▸ **YOUR TASK**
Word for word, restate every record.

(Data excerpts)
↓↓↓
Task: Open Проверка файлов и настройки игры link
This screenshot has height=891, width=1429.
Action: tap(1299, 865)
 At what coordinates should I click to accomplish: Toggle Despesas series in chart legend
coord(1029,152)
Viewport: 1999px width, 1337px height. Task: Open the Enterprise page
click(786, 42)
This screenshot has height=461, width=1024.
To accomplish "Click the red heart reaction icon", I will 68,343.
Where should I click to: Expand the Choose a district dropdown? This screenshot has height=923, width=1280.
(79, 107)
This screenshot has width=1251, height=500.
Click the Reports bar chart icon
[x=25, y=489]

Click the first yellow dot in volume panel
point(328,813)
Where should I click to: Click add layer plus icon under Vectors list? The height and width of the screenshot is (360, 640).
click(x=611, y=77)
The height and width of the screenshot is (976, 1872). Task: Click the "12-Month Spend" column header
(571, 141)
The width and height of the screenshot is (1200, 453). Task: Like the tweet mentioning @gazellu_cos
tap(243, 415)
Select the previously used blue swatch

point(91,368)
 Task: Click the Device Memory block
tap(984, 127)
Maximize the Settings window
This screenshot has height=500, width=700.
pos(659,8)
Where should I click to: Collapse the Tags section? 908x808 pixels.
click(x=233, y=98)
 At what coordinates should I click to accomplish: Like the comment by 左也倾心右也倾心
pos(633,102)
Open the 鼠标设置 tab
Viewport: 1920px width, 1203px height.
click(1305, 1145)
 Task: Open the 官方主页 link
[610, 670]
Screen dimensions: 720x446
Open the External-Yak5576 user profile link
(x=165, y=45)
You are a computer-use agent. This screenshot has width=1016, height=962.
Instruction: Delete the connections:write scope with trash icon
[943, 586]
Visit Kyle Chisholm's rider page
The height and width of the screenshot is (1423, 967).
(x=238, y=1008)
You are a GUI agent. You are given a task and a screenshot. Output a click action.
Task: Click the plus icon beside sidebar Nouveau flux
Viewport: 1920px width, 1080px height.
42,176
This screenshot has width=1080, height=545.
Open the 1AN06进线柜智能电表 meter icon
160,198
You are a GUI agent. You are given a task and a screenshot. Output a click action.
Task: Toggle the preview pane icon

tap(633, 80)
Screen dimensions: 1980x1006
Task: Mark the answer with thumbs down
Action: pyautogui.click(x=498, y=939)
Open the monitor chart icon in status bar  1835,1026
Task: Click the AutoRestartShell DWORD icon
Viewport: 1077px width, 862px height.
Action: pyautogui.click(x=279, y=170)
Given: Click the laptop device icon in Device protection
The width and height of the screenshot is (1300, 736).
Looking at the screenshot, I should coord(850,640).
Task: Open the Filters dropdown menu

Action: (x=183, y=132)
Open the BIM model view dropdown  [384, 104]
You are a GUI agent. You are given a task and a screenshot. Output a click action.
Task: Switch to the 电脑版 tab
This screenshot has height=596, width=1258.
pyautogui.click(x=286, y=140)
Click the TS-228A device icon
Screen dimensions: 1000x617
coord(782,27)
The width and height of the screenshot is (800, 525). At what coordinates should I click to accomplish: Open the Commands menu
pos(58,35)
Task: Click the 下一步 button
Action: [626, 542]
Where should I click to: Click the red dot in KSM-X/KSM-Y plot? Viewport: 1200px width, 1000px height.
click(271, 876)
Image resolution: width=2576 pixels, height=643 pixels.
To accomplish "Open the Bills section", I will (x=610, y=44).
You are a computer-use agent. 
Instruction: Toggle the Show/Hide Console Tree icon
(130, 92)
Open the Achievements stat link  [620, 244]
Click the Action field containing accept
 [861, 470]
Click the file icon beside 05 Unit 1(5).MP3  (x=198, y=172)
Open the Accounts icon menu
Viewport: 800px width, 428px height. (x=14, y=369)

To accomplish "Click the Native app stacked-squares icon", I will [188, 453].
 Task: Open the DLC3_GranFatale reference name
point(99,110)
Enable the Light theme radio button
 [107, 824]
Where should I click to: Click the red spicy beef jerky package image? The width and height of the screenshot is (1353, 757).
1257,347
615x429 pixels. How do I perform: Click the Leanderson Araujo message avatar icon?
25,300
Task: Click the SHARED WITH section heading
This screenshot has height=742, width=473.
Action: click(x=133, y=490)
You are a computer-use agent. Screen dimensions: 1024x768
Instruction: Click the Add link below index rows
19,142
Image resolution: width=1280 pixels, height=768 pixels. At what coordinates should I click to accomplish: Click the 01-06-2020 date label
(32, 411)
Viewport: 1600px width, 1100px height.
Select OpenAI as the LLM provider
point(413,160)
↑↑↑
▸ **RESULT OF THIS TASK**
Task: Open Проверка файлов и настройки игры link
This screenshot has height=891, width=1429.
Action: tap(1299, 865)
 At what coordinates should I click to accomplish: Toggle Despesas series in chart legend
coord(1029,152)
Viewport: 1999px width, 1337px height. Task: Open the Enterprise page
click(786, 42)
This screenshot has height=461, width=1024.
To accomplish "Click the red heart reaction icon", I will 68,343.
Where should I click to: Expand the Choose a district dropdown? This screenshot has height=923, width=1280.
(79, 107)
This screenshot has width=1251, height=500.
Click the Reports bar chart icon
[x=25, y=489]

Click the first yellow dot in volume panel
point(328,813)
Where should I click to: Click add layer plus icon under Vectors list? The height and width of the screenshot is (360, 640).
click(x=611, y=77)
The height and width of the screenshot is (976, 1872). Task: Click the "12-Month Spend" column header
(571, 141)
The width and height of the screenshot is (1200, 453). Task: Like the tweet mentioning @gazellu_cos
tap(243, 415)
Select the previously used blue swatch

point(91,368)
 Task: Click the Device Memory block
tap(984, 127)
Maximize the Settings window
This screenshot has height=500, width=700.
pos(659,8)
Where should I click to: Collapse the Tags section? 908x808 pixels.
click(x=233, y=98)
 At what coordinates should I click to accomplish: Like the comment by 左也倾心右也倾心
pos(633,102)
Open the 鼠标设置 tab
Viewport: 1920px width, 1203px height.
click(1305, 1145)
 Task: Open the 官方主页 link
[610, 670]
Screen dimensions: 720x446
Open the External-Yak5576 user profile link
(x=165, y=45)
You are a computer-use agent. This screenshot has width=1016, height=962.
Instruction: Delete the connections:write scope with trash icon
[943, 586]
Visit Kyle Chisholm's rider page
The height and width of the screenshot is (1423, 967).
(x=238, y=1008)
You are a GUI agent. You are given a task and a screenshot. Output a click action.
Task: Click the plus icon beside sidebar Nouveau flux
Viewport: 1920px width, 1080px height.
42,176
This screenshot has width=1080, height=545.
Open the 1AN06进线柜智能电表 meter icon
160,198
You are a GUI agent. You are given a task and a screenshot. Output a click action.
Task: Toggle the preview pane icon

tap(633, 80)
Screen dimensions: 1980x1006
Task: Mark the answer with thumbs down
Action: pyautogui.click(x=498, y=939)
Open the monitor chart icon in status bar  1835,1026
Task: Click the AutoRestartShell DWORD icon
Viewport: 1077px width, 862px height.
Action: pyautogui.click(x=279, y=170)
Given: Click the laptop device icon in Device protection
The width and height of the screenshot is (1300, 736).
Looking at the screenshot, I should coord(850,640).
Task: Open the Filters dropdown menu

Action: (x=183, y=132)
Open the BIM model view dropdown  [384, 104]
You are a GUI agent. You are given a task and a screenshot. Output a click action.
Task: Switch to the 电脑版 tab
This screenshot has height=596, width=1258.
pyautogui.click(x=286, y=140)
Click the TS-228A device icon
Screen dimensions: 1000x617
coord(782,27)
The width and height of the screenshot is (800, 525). At what coordinates should I click to accomplish: Open the Commands menu
pos(58,35)
Task: Click the 下一步 button
Action: [626, 542]
Where should I click to: Click the red dot in KSM-X/KSM-Y plot? Viewport: 1200px width, 1000px height.
click(271, 876)
Image resolution: width=2576 pixels, height=643 pixels.
To accomplish "Open the Bills section", I will (x=610, y=44).
You are a computer-use agent. 
Instruction: Toggle the Show/Hide Console Tree icon
(130, 92)
Open the Achievements stat link  [620, 244]
Click the Action field containing accept
 [861, 470]
Click the file icon beside 05 Unit 1(5).MP3  (x=198, y=172)
Open the Accounts icon menu
Viewport: 800px width, 428px height. (x=14, y=369)

To accomplish "Click the Native app stacked-squares icon", I will [188, 453].
 Task: Open the DLC3_GranFatale reference name
point(99,110)
Enable the Light theme radio button
 [107, 824]
Where should I click to: Click the red spicy beef jerky package image? The width and height of the screenshot is (1353, 757).
1257,347
615x429 pixels. How do I perform: Click the Leanderson Araujo message avatar icon?
25,300
Task: Click the SHARED WITH section heading
This screenshot has height=742, width=473.
Action: click(x=133, y=490)
You are a computer-use agent. Screen dimensions: 1024x768
Instruction: Click the Add link below index rows
19,142
Image resolution: width=1280 pixels, height=768 pixels. At what coordinates should I click to accomplish: Click the 01-06-2020 date label
(32, 411)
Viewport: 1600px width, 1100px height.
Select OpenAI as the LLM provider
point(413,160)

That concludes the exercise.